━━ Working data ━━

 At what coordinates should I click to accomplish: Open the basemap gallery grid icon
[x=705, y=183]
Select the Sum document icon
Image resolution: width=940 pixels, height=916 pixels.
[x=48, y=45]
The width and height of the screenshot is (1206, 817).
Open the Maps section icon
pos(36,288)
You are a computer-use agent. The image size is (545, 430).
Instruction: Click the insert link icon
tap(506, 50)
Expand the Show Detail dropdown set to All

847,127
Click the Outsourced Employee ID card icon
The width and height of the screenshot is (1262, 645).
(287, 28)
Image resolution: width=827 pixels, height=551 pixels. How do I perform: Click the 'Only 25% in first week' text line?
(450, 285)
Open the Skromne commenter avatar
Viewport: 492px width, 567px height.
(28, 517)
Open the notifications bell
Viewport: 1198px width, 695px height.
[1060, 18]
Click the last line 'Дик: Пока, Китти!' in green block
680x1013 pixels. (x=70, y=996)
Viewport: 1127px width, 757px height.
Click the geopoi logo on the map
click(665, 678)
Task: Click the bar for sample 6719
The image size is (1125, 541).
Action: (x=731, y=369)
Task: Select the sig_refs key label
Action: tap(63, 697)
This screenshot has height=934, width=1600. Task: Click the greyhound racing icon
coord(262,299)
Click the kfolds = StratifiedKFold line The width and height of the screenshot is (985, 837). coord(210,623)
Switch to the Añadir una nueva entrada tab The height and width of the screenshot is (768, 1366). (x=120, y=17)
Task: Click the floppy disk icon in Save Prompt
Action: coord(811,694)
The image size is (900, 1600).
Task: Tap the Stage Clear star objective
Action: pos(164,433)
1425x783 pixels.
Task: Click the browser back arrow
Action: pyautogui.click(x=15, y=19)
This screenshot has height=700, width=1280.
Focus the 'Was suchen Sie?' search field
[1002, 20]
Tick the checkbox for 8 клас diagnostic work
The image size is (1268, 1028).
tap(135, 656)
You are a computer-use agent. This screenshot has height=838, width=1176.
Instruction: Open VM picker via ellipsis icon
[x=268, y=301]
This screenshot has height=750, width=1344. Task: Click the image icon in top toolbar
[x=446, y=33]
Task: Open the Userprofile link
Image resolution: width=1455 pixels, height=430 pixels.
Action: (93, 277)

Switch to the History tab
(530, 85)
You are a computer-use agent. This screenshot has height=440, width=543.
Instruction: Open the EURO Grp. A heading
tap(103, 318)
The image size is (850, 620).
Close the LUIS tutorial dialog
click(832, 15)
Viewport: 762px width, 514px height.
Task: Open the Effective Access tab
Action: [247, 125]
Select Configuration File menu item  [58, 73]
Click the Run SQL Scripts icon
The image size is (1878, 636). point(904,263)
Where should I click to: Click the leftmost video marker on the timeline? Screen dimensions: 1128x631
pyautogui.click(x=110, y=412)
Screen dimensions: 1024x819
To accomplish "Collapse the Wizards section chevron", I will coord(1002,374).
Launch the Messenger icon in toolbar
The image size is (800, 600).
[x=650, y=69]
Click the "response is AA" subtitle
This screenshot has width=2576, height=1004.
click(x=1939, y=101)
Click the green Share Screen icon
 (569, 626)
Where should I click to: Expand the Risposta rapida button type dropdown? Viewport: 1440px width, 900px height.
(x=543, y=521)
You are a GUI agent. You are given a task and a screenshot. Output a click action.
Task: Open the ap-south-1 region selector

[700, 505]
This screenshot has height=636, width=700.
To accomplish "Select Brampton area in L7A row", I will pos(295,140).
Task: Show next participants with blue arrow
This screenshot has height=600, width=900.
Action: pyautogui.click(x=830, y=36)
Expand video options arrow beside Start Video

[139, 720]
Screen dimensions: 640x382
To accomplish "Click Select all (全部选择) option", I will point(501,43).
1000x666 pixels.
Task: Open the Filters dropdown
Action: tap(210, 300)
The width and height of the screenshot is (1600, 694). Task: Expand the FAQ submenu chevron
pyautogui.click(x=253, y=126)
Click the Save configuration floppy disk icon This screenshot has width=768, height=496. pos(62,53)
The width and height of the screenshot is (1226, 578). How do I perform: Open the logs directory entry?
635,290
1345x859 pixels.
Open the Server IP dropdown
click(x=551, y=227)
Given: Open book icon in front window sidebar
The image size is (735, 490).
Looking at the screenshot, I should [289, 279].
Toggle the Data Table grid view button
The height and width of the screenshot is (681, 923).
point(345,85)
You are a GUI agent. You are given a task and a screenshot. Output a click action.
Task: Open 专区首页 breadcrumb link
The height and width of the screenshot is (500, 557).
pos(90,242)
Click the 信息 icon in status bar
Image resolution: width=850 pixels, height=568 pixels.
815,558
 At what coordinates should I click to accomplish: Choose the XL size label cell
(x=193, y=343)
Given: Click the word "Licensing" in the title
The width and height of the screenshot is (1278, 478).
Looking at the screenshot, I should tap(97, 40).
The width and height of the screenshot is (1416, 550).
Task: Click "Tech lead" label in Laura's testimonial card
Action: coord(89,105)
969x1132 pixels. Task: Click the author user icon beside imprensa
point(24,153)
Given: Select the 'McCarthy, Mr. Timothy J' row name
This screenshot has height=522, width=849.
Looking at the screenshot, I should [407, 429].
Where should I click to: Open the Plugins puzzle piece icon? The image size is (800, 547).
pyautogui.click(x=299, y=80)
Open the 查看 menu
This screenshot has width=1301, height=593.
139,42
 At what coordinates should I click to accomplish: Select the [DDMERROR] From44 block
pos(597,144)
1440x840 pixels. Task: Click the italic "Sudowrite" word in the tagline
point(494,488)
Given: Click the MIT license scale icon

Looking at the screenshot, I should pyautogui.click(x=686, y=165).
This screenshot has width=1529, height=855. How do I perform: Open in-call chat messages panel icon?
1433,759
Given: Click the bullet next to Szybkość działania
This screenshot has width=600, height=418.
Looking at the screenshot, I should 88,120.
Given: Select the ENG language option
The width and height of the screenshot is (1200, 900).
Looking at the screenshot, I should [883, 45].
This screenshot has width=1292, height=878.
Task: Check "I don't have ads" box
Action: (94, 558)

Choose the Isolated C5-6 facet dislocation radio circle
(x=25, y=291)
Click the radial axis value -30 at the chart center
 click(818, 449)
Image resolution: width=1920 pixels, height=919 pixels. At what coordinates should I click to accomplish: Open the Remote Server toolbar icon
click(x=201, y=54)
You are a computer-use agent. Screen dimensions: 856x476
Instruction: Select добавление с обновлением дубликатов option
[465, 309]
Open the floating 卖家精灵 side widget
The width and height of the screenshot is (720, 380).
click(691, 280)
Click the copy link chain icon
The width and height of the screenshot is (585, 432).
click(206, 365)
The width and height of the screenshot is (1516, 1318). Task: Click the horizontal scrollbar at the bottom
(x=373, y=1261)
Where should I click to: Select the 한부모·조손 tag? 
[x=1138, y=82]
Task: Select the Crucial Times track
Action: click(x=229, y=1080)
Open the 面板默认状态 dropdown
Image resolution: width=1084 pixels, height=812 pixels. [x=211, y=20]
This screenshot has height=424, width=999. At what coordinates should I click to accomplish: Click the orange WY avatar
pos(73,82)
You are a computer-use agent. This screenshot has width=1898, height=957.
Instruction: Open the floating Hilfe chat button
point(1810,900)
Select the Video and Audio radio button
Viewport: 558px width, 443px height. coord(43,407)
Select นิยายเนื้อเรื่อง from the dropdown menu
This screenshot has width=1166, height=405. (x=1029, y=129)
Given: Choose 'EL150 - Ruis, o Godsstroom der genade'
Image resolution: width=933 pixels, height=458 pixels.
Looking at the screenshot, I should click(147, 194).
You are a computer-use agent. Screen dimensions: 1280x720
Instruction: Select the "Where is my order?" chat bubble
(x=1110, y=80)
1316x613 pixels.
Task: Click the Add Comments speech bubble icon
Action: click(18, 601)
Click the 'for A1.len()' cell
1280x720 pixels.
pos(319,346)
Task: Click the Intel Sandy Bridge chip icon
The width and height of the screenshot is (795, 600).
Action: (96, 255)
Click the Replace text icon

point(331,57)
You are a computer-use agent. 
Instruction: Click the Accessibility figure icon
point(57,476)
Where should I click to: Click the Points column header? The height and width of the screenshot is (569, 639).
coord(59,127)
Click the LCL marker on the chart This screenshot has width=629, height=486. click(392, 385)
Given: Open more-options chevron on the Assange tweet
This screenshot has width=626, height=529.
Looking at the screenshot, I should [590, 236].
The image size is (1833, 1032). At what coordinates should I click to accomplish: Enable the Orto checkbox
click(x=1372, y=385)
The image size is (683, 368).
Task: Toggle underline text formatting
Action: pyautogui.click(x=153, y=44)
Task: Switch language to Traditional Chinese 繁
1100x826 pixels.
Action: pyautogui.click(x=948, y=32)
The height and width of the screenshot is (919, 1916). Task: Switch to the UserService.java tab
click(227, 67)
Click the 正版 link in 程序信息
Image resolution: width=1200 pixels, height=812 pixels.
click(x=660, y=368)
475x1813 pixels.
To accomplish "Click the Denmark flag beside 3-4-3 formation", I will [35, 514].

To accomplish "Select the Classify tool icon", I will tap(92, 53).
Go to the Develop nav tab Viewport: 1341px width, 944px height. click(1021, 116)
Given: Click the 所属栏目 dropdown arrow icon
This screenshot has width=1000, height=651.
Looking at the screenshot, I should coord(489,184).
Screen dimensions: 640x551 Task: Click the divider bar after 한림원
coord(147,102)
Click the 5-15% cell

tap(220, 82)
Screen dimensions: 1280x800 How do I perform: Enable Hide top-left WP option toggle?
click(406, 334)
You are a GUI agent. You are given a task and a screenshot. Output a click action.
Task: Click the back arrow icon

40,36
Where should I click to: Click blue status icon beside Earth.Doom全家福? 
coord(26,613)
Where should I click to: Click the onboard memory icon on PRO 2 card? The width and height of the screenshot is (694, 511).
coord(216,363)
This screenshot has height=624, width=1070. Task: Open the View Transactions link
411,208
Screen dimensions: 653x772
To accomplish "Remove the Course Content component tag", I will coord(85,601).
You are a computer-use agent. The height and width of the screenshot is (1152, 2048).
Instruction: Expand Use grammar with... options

━━━

The problem
Copy word for word the stretch of entries above from the line that has "Click the Save" through the line that has "Given: Click the word", both ends included, and nothing outside it.

Completed task
Click the Save configuration floppy disk icon This screenshot has width=768, height=496. pos(62,53)
The width and height of the screenshot is (1226, 578). How do I perform: Open the logs directory entry?
635,290
1345x859 pixels.
Open the Server IP dropdown
click(x=551, y=227)
Given: Open book icon in front window sidebar
The image size is (735, 490).
Looking at the screenshot, I should [289, 279].
Toggle the Data Table grid view button
The height and width of the screenshot is (681, 923).
point(345,85)
You are a GUI agent. You are given a task and a screenshot. Output a click action.
Task: Open 专区首页 breadcrumb link
The height and width of the screenshot is (500, 557).
pos(90,242)
Click the 信息 icon in status bar
Image resolution: width=850 pixels, height=568 pixels.
815,558
 At what coordinates should I click to accomplish: Choose the XL size label cell
(x=193, y=343)
Given: Click the word "Licensing" in the title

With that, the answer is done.